DOCUMENT SEGMENT -
- - - - - - -
The proposal drew a swift, skeptical response from Senator Bob Corker, a
leading Republican "fiscal hawk," who vowed not to vote for any federal
tax package financed with borrowed money.
“What I can tell you is that I’m not about to vote for any bill that
increases our deficit, period,” Corker, who said on Tuesday he would not
seek re-election in 2018, told reporters.
Trump said his tax plan was aimed at helping working people, creating
jobs and making the tax code simpler and fairer. But it faces an uphill
battle in the U.S. Congress with Trump's own Republican Party divided
over it and Democrats hostile.
The plan would lower corporate and small-business income tax rates,
reduce the top income tax rate for high-earning American individuals and
scrap some popular tax breaks, including one that benefits people in
high-tax states dominated by Democrats.
Forged during months of talks among Trump's aides and top congressional
Republicans, the plan contained few details on how to pay for the tax
cuts without expanding the budget deficit and adding to the nation's $20
trillion national debt.
The plan still must be turned into legislation, which was not expected
until after Congress makes progress on the fiscal 2018 budget, perhaps
in October. It must then be debated by the Republican-led congressional
tax-writing committees.
Analysts were skeptical that Congress could approve a tax bill this
year, but that is what Republicans hope to achieve so they can enter
next year's congressional election campaigns with at least one
legislative achievement to show for 2017.
Financial markets rallied on the plan's unveiling, an event long
anticipated by traders betting that stocks would benefit from both
faster economic growth and inflation.
TRUMP IN INDIANA
At an event in Indianapolis, Trump called the plan the largest tax cut
in U.S. history. "We want tax reform that is pro-growth, pro-jobs,
pro-worker, pro-family and, yes, tax reform that is pro-American," he
said.
The real estate mogul-turned-politician, who promised big tax cuts as a
candidate, told reporters he personally would not gain financially from
the proposal.
- - - - - - -
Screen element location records
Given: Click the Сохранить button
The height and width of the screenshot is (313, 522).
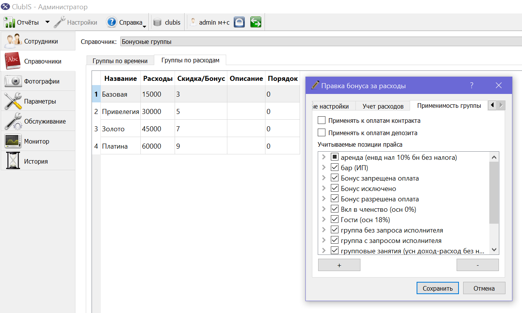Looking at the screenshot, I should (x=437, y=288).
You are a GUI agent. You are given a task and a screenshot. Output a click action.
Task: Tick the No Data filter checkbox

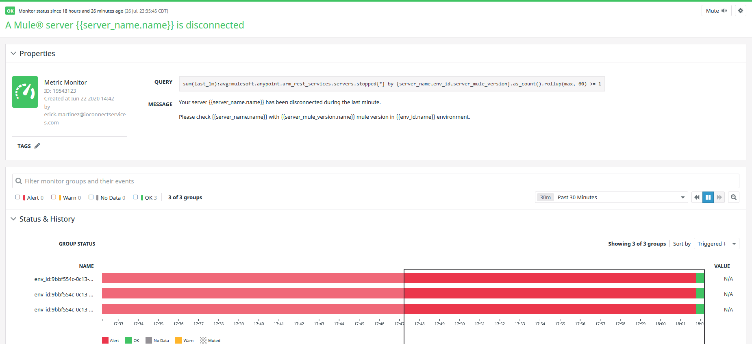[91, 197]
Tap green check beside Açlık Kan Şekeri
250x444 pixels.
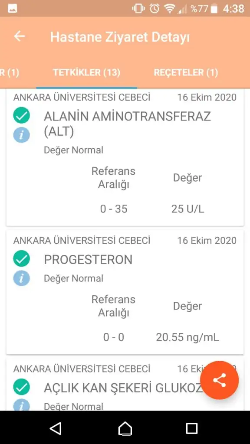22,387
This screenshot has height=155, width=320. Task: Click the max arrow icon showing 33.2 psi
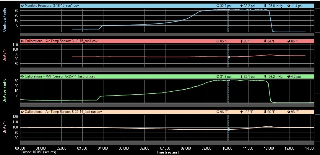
- - - - - - -
THE REQUEST -
In the tax plan article, list each "pro-" term Trump uses to describe the tax reform in his quoted remark at the Indianapolis event. The records have no connection to the text about the tax plan.

ANSWER TO THE EXERCISE -
pro-growth, pro-jobs, pro-worker, pro-family, pro-American